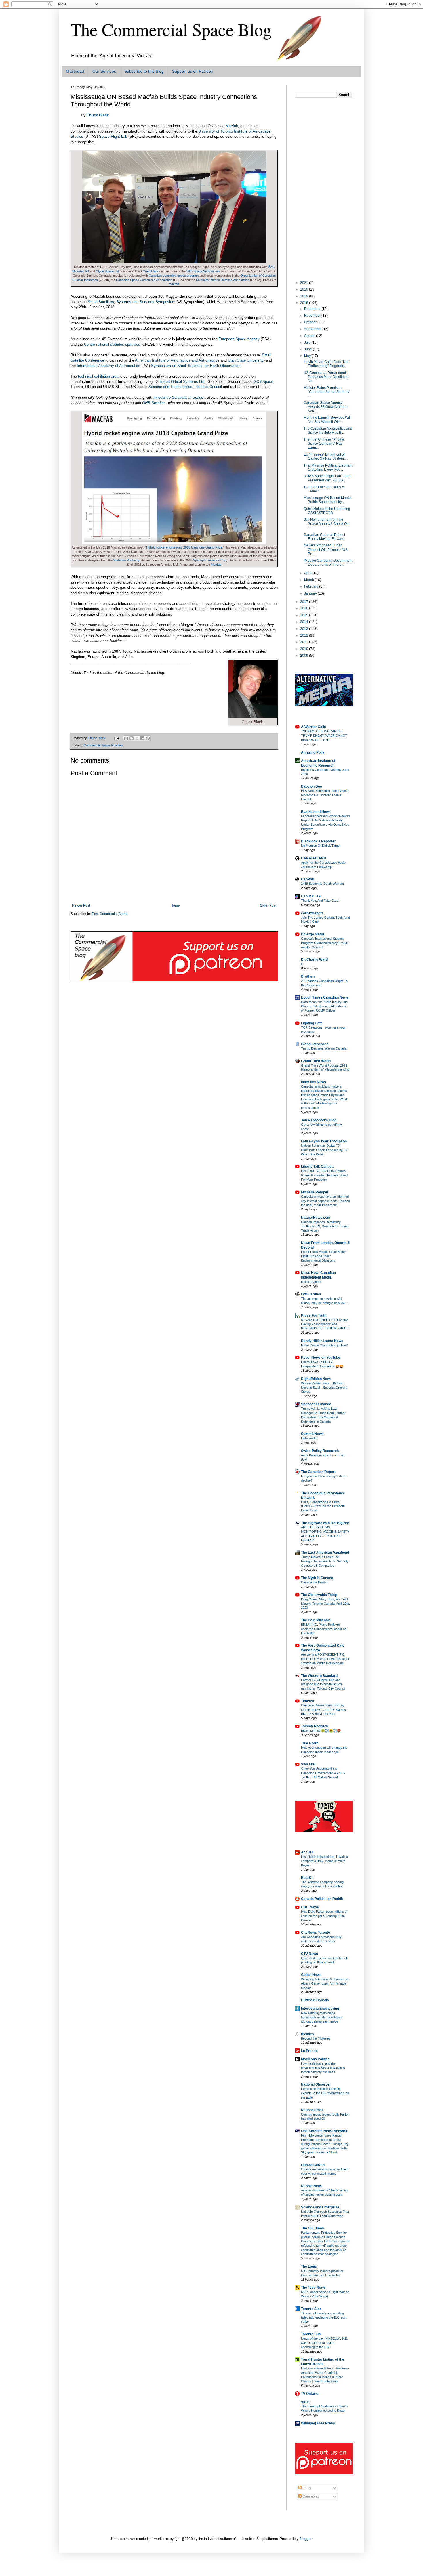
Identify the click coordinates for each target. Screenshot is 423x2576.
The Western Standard (319, 1676)
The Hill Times (312, 2228)
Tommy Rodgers (314, 1726)
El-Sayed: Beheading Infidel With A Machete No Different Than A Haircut (324, 795)
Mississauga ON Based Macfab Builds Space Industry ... (328, 500)
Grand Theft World (316, 1061)
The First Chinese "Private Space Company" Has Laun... (324, 443)
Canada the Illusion (314, 1582)
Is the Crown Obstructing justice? (324, 1345)
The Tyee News (313, 2287)
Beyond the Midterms (316, 2038)
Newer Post (81, 905)
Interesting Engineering (320, 2008)
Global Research (314, 1044)
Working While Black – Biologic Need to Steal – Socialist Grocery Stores (324, 1387)
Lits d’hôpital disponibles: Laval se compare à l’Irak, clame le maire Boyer (324, 1861)
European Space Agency (239, 339)
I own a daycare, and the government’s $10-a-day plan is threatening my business (323, 2068)
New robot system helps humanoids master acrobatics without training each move (321, 2017)
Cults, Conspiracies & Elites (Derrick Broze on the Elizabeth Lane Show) (323, 1506)
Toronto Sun (311, 2334)
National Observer (316, 2084)
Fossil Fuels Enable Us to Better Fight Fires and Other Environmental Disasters (323, 1256)
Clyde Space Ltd (107, 271)
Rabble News (312, 2186)
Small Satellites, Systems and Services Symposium (131, 302)
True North (309, 1743)
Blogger (305, 2539)
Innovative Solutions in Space (178, 397)
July (307, 343)
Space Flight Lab (113, 136)
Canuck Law (311, 896)
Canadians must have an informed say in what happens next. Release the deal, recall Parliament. (325, 1201)
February (311, 586)
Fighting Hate (312, 1023)
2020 (304, 289)
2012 (304, 635)
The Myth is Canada (317, 1578)
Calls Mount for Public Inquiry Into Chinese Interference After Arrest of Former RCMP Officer (324, 1006)
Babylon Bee (311, 786)
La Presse (309, 2051)
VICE (305, 2402)
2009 (304, 655)
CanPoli (307, 879)
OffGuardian (311, 1294)
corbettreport (312, 913)
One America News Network (324, 2131)
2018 (304, 303)
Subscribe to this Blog (144, 71)
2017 (304, 602)
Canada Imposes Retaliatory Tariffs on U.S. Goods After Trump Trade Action (324, 1226)
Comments (310, 2497)
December (312, 309)
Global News (311, 1975)
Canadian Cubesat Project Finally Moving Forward (324, 537)
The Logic (309, 2266)
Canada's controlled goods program (174, 275)
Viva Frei (308, 1764)
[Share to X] (137, 738)
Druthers (308, 976)
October (310, 322)
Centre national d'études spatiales (112, 344)
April (308, 573)
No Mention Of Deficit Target (320, 845)
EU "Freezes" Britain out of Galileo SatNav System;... (325, 456)
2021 (304, 283)
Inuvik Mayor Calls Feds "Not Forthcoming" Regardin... (326, 364)
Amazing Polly (312, 752)
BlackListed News (316, 812)
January (311, 593)
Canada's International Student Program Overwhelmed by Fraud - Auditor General (325, 943)
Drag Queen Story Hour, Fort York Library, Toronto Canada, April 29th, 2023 (325, 1603)
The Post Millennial (316, 1620)
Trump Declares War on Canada (323, 1048)
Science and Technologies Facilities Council (185, 387)
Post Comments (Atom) (110, 914)
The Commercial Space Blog (171, 29)
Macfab (232, 126)
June (308, 349)
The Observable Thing (319, 1595)
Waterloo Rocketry (126, 560)
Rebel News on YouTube (320, 1358)
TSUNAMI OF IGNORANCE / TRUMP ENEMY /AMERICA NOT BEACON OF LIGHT (324, 735)
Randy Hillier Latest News (322, 1341)
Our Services (104, 71)
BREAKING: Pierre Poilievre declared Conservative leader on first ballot (323, 1629)
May (308, 356)
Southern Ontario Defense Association (222, 280)
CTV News (309, 1954)
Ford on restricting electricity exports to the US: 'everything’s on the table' (325, 2093)
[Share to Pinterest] (148, 738)
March (309, 580)
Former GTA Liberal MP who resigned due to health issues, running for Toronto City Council (323, 1684)
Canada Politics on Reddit (322, 1899)
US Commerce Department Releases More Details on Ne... (326, 377)
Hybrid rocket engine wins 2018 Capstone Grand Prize (184, 547)
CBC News (310, 1907)
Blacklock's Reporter (318, 841)
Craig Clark (151, 271)
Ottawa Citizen (313, 2165)
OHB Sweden (153, 403)
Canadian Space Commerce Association (144, 280)
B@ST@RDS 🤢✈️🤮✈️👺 (321, 1730)
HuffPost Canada (315, 2000)
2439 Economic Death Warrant (322, 883)
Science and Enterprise (320, 2207)
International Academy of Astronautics (108, 366)
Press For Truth (313, 1316)
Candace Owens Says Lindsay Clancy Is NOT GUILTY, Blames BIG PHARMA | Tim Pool (323, 1710)
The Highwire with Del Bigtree (325, 1523)
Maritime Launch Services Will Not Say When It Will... (327, 420)
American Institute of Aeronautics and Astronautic (176, 360)
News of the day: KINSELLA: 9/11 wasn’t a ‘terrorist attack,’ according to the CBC (324, 2343)
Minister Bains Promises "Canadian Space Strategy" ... (327, 392)
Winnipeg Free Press (318, 2423)
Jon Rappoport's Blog (318, 1120)
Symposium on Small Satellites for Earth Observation (195, 366)
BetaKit (307, 1878)
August (310, 336)
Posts (306, 2488)
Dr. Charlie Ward (314, 960)
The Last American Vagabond (325, 1553)
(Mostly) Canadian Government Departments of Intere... (328, 563)
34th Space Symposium (203, 271)
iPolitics (307, 2034)
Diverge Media (313, 934)
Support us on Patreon (192, 71)
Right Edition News (316, 1379)
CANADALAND (313, 858)
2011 (304, 642)
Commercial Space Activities (103, 745)
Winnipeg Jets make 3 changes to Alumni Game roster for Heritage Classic (324, 1983)
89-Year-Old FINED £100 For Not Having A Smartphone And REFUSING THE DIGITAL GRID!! (324, 1324)
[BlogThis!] (131, 738)
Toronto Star (311, 2309)
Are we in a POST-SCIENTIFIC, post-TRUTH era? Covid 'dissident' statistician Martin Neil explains (325, 1659)
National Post (312, 2110)
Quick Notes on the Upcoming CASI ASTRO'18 (327, 511)
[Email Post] (116, 738)
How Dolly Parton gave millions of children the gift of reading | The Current (324, 1916)
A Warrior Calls (313, 727)
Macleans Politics (315, 2059)
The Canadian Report (318, 1472)
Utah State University (246, 360)
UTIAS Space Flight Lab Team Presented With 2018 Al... (327, 478)
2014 (304, 622)
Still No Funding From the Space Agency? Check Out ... (327, 523)
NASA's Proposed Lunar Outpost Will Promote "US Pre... (326, 549)
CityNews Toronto (315, 1933)
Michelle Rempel (314, 1192)
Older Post (268, 905)
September (313, 329)
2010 (304, 649)
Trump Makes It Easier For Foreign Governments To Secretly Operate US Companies (324, 1561)
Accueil (307, 1852)
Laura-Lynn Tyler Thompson (324, 1141)
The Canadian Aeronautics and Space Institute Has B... (328, 431)
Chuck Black (98, 115)
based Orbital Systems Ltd (182, 381)
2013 (304, 629)
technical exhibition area (98, 376)
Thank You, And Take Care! (320, 900)
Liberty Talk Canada (317, 1167)
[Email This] (126, 738)
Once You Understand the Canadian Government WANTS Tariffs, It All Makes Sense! (323, 1773)
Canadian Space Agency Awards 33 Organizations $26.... (325, 407)
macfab (174, 284)
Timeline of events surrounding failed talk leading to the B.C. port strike (323, 2317)
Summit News (312, 1434)
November (312, 316)
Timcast (307, 1701)
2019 (304, 296)
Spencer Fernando (316, 1404)
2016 (304, 608)
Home (175, 905)
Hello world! (309, 1438)
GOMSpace (263, 381)
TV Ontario (309, 2394)
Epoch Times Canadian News (325, 997)
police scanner (311, 1281)
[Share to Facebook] (142, 738)
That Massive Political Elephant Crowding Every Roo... (328, 467)
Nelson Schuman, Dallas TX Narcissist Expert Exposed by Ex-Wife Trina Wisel (324, 1150)
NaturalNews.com (315, 1218)
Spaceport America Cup (209, 560)
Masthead (75, 71)
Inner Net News (313, 1082)
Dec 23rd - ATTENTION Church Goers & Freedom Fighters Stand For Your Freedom (324, 1175)
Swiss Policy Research (320, 1451)
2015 (304, 615)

***

§ What to work on: Reproduce word for word the material above, beginning with the line that contains "Commercial Space Activities (103, 745)" and ending with the line that contains "Toronto Star (311, 2309)".

§ Solution to the exercise:
Commercial Space Activities (103, 745)
Winnipeg Jets make 3 changes to Alumni Game roster for Heritage Classic (324, 1983)
89-Year-Old FINED £100 For Not Having A Smartphone And REFUSING THE DIGITAL GRID!! (324, 1324)
[BlogThis!] (131, 738)
Toronto Star (311, 2309)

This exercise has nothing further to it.